» **Problem details**
Your copy of the listing must be exact and must hold no images.

» **Data extract**
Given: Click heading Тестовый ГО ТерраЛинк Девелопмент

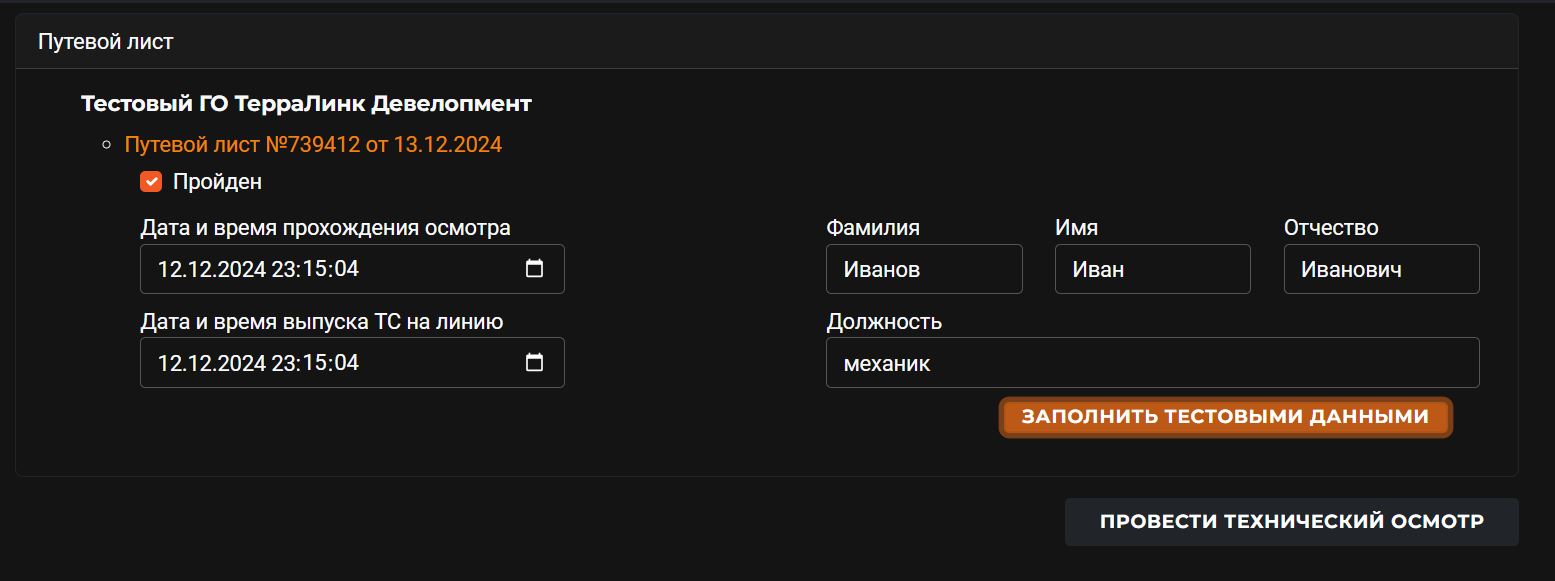Looking at the screenshot, I should (306, 103).
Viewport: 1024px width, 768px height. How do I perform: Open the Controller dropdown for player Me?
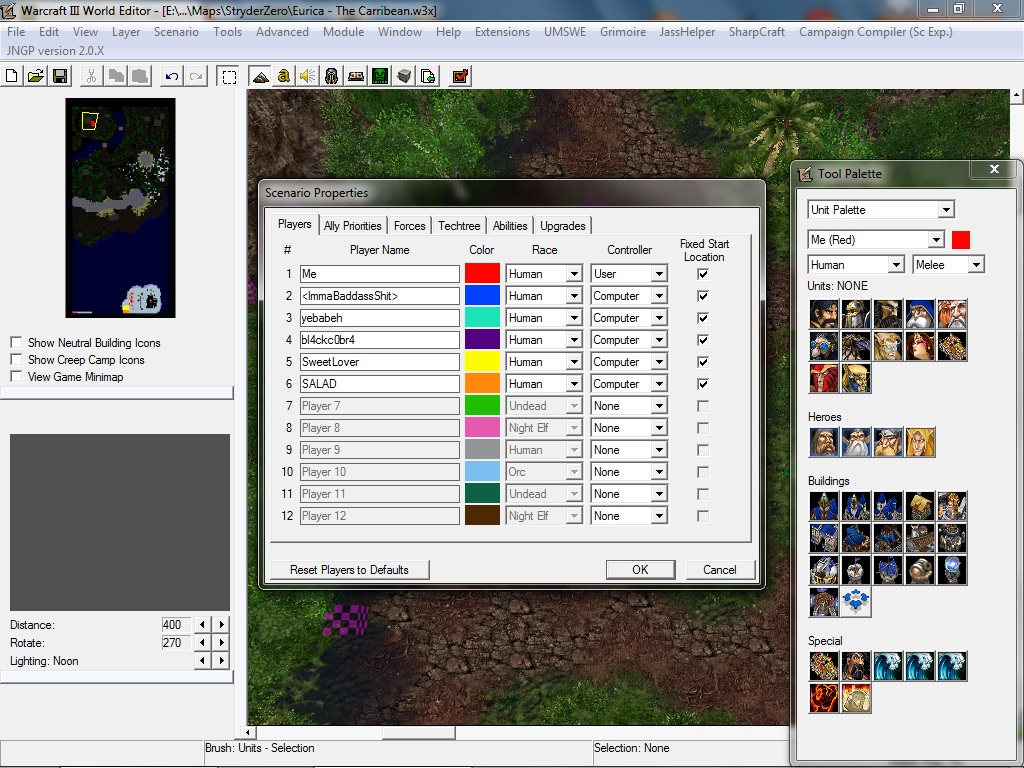click(x=659, y=274)
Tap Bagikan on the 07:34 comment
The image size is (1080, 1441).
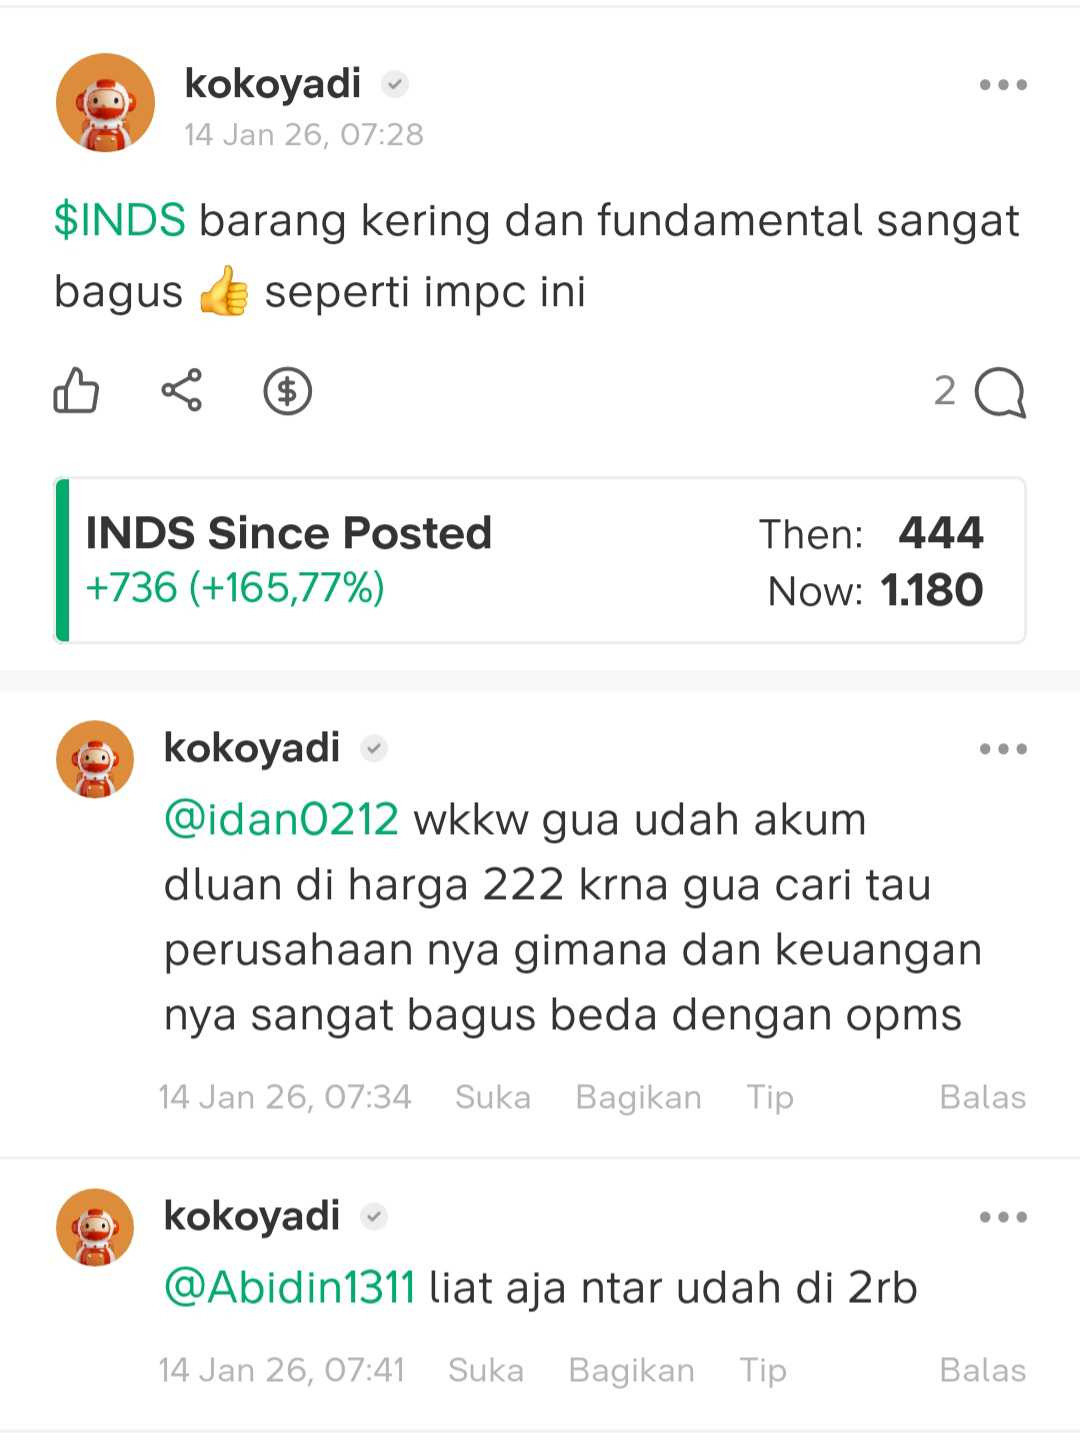point(638,1097)
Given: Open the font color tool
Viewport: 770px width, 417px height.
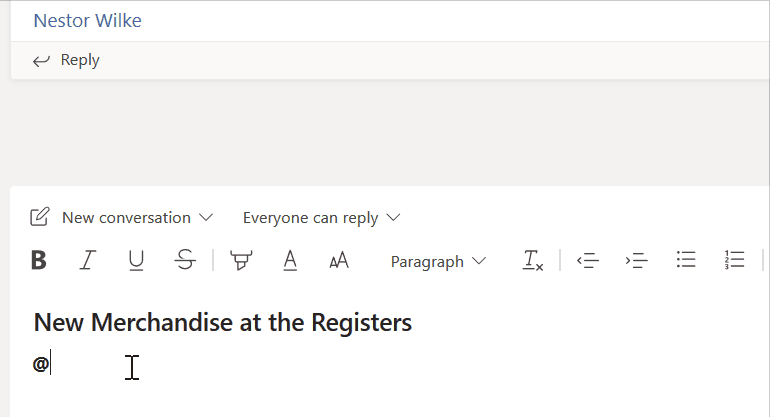Looking at the screenshot, I should coord(290,261).
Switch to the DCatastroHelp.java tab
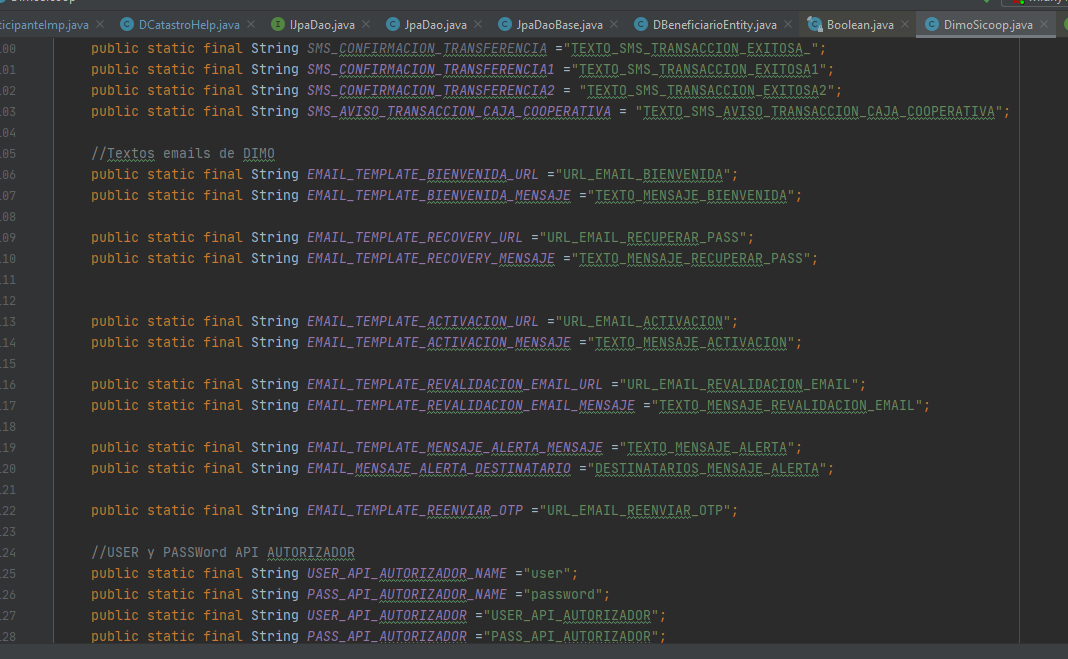 (188, 24)
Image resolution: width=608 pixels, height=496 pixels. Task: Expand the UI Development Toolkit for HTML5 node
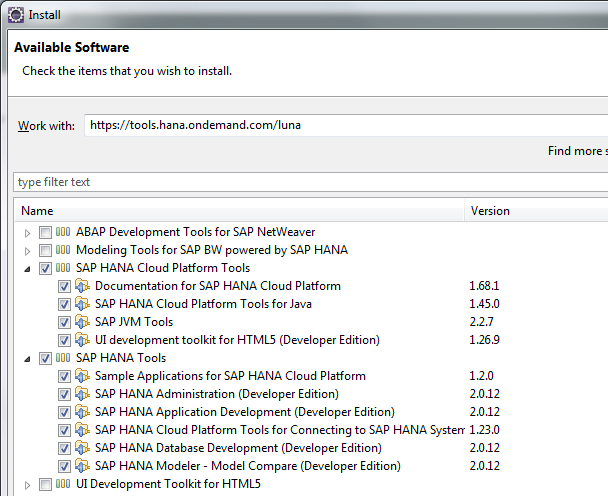tap(27, 484)
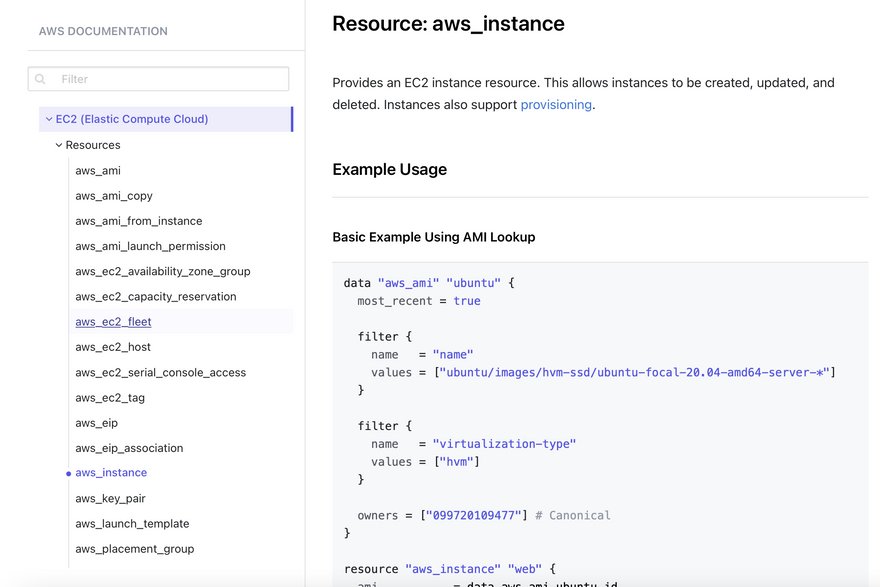Open aws_ec2_availability_zone_group page

[162, 271]
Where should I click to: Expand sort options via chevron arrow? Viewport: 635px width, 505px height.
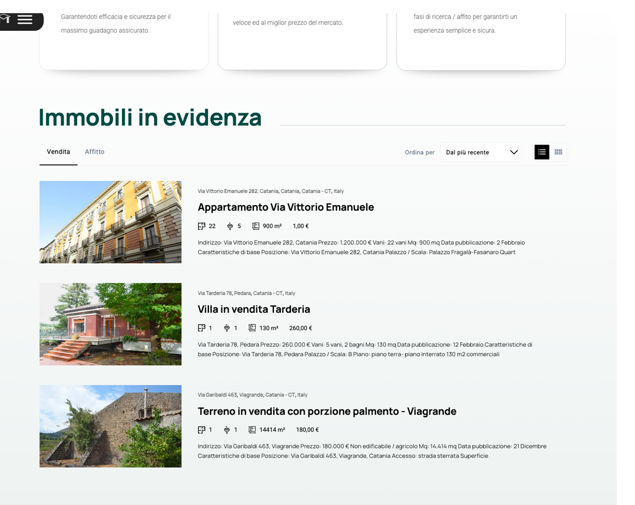point(514,152)
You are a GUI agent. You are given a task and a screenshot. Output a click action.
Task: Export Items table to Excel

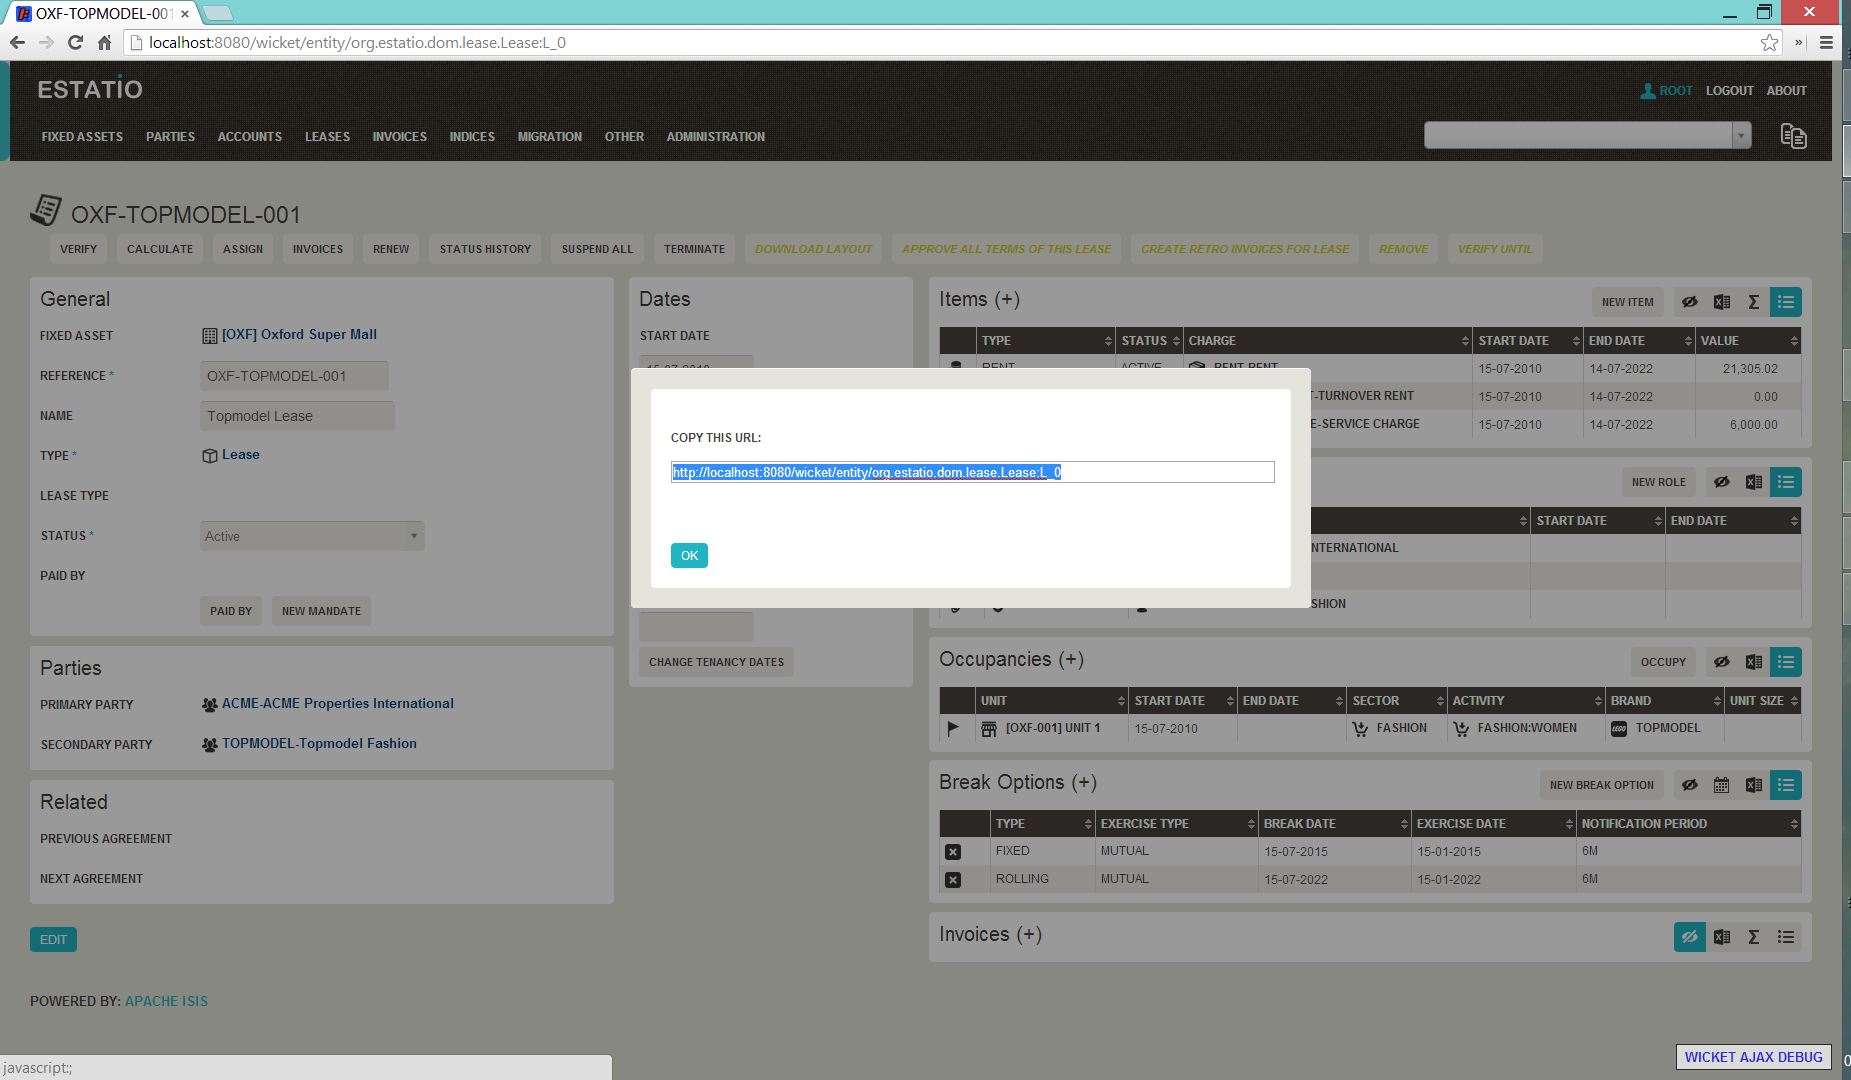pyautogui.click(x=1722, y=302)
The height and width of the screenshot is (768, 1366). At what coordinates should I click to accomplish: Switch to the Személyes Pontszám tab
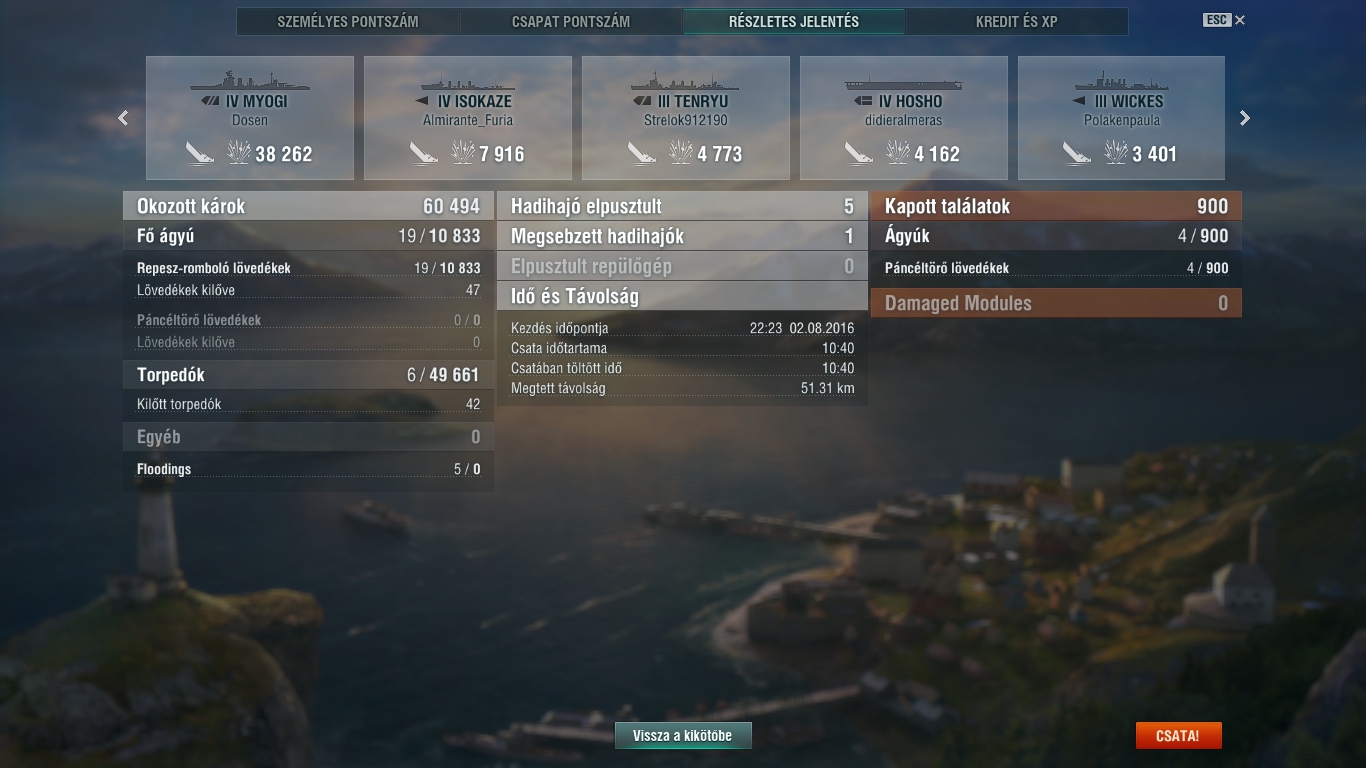click(348, 21)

» **Solved problem**
Given: Click heading Тестовый ГО ТерраЛинк Девелопмент

Looking at the screenshot, I should (306, 103).
Viewport: 1024px width, 768px height. How do I perform: Open the Controller dropdown for player Me?
click(x=659, y=274)
Tap Bagikan on the 07:34 comment
The image size is (1080, 1441).
point(638,1097)
Given: Open the font color tool
Viewport: 770px width, 417px height.
Looking at the screenshot, I should coord(290,261).
Switch to the DCatastroHelp.java tab
 (188, 24)
Image resolution: width=608 pixels, height=496 pixels. Task: Expand the UI Development Toolkit for HTML5 node
tap(27, 484)
Open aws_ec2_availability_zone_group page

[162, 271]
Where should I click to: Expand sort options via chevron arrow? Viewport: 635px width, 505px height.
point(514,152)
You are a GUI agent. You are given a task and a screenshot. Output a click action.
Task: Export Items table to Excel

pyautogui.click(x=1722, y=302)
The height and width of the screenshot is (768, 1366). At what coordinates should I click to accomplish: Switch to the Személyes Pontszám tab
click(348, 21)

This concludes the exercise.